OBJECTIVE 1:
List each change given under "Overview of changes" in the optional norms issue below.
OBJECTIVE 2:
Reproduce the part of the optional norms issue below that runs from "For applications with" to "norms are included.", word for word.

PAGE TEXT:
* * *
You are viewing a plain text version of this content. The canonical link for it is here.
Posted to dev@lucene.apache.org by "Yonik Seeley (JIRA)" <ji...@apache.org> on 2005/10/08 17:58:47 UTC

[jira] Created: (LUCENE-448) optional norms

optional norms
--------------

         Key: LUCENE-448
         URL: http://issues.apache.org/jira/browse/LUCENE-448
     Project: Lucene - Java
        Type: New Feature
  Components: Index  
    Versions: CVS Nightly - Specify date in submission    
    Reporter: Yonik Seeley
 Attachments: omitNorms.txt

For applications with many indexed fields, the norms cause memory problems both during indexing and querying.
This patch makes norms optional on a per-field basis, in the same way that term vectors are optional per-field.

Overview of changes:
 - Field.omitNorms that defaults to false
 - backward compatible lucene file format change: FieldInfos.FieldBits has a bit for omitNorms
 - IndexReader.hasNorms() method
 - During merging, if any segment includes norms, then norms are included.
* * *
DATA EXTRACT:
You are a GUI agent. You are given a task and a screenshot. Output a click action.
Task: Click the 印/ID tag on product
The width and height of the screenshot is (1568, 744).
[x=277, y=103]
* * *
COMPLETE RESPONSE 1:
- Field.omitNorms that defaults to false
- backward compatible lucene file format change: FieldInfos.FieldBits has a bit for omitNorms
- IndexReader.hasNorms() method
- During merging, if any segment includes norms, then norms are included.

COMPLETE RESPONSE 2:
For applications with many indexed fields, the norms cause memory problems both during indexing and querying.
This patch makes norms optional on a per-field basis, in the same way that term vectors are optional per-field.

Overview of changes:
 - Field.omitNorms that defaults to false
 - backward compatible lucene file format change: FieldInfos.FieldBits has a bit for omitNorms
 - IndexReader.hasNorms() method
 - During merging, if any segment includes norms, then norms are included.